Hey Patrick, thanks for asking and pointing those out. I did see those and I'm definitely grateful for the electronic versions. At this point I'd like to go for the hardcopies, though obviously purchasing used out-of-print books can become cost prohibitive. Though this may sound crazy, my ideal scenario with these large and important works would be to have both print and electronic. The benefits of the electronic are obviously amazing, but I just can't quite give myself to emptying my library and being bound to only a screen. I love the hardcopies for reading and the electronic for searching, quoting, referencing, and reading on the go. That's a long way to say, I'm aiming to collect hardcopies at this stage with a desire to supplement with electronic versions down the road. Thanks again!


----------



## bccrawf (Jul 28, 2013)

Cameronian said:


> Pilgrim said:
> 
> 
> > bccrawf said:
> ...



Jacob, that sounds like an idea to me! From recently listening to a few podcasts on the Reformed Forum I'm sure a whole host of their listeners wouldn't mind helping out as well! From what I've heard about it, it's hard to imagine that a work like Muller's could be out of print for good.


----------



## RamistThomist (Jul 28, 2013)

bccrawf said:


> Cameronian said:
> 
> 
> > Pilgrim said:
> ...



I am emailing them tomorrow. Or at least to distribute the volumes singly. Iw ould easily pay $40 per volume.


----------



## RamistThomist (Jul 28, 2013)

bccrawf said:


> Ask Mr. Religion said:
> 
> 
> > Bentley,
> ...



My only problem with Muller on Kindle is that Muller is the kind of volume that you would want to flip through back and forth. Doing that with volume one literally changed my life.


----------



## bccrawf (Jul 29, 2013)

All,

Here is a bit of exciting news on this front: I've found that Dr. Muller's desire would be to see these volumes back in print (possibly edited and/or expanded) along with a couple more volumes added to them. So, it appears we must wait.
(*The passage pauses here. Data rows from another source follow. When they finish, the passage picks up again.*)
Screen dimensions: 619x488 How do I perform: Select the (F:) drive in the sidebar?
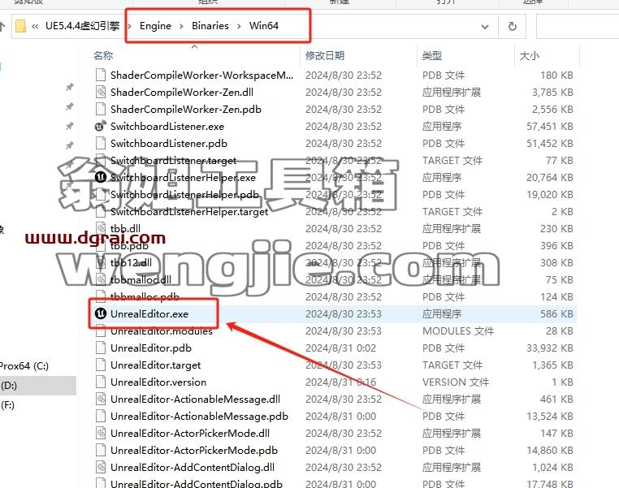(x=8, y=404)
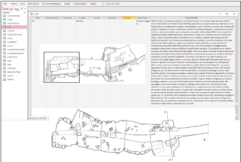This screenshot has height=162, width=241.
Task: Click the Norchia cell in Localita column
Action: pos(80,21)
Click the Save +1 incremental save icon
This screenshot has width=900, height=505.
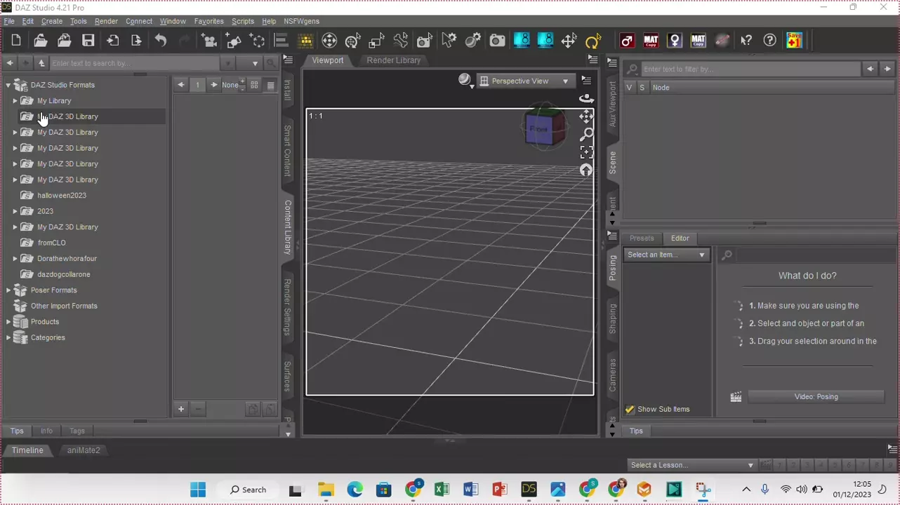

In the meantime, I've put in my request with Baker to bring the existing 4 volumes back into print. Feel free to do the same here: Contact Baker Publishing Group | Baker Publishing Group


----------



## RamistThomist (Jul 29, 2013)

bccrawf said:


> All,
> 
> Here is a bit of exciting news on this front: I've found that Dr. Muller's desire would be to see these volumes back in print (possibly edited and/or expanded) along with a couple more volumes added to them. So, it appears we must wait.
> 
> In the meantime, I've put in my request with Baker to bring the existing 4 volumes back into print. Feel free to do the same here: Contact Baker Publishing Group | Baker Publishing Group



I also delivered an email bomb


----------



## Schaefers (Aug 1, 2013)

Cameronian said:


> bccrawf said:
> 
> 
> > All,
> ...



+1 I did the same. I really want this set.


----------



## RamistThomist (Aug 2, 2013)

Schaefers said:


> Cameronian said:
> 
> 
> > bccrawf said:
> ...



I even got some Eastern Orthodox acquaintances of mine to do the same (the guy is an EO apologist and he was genuinely interested).


----------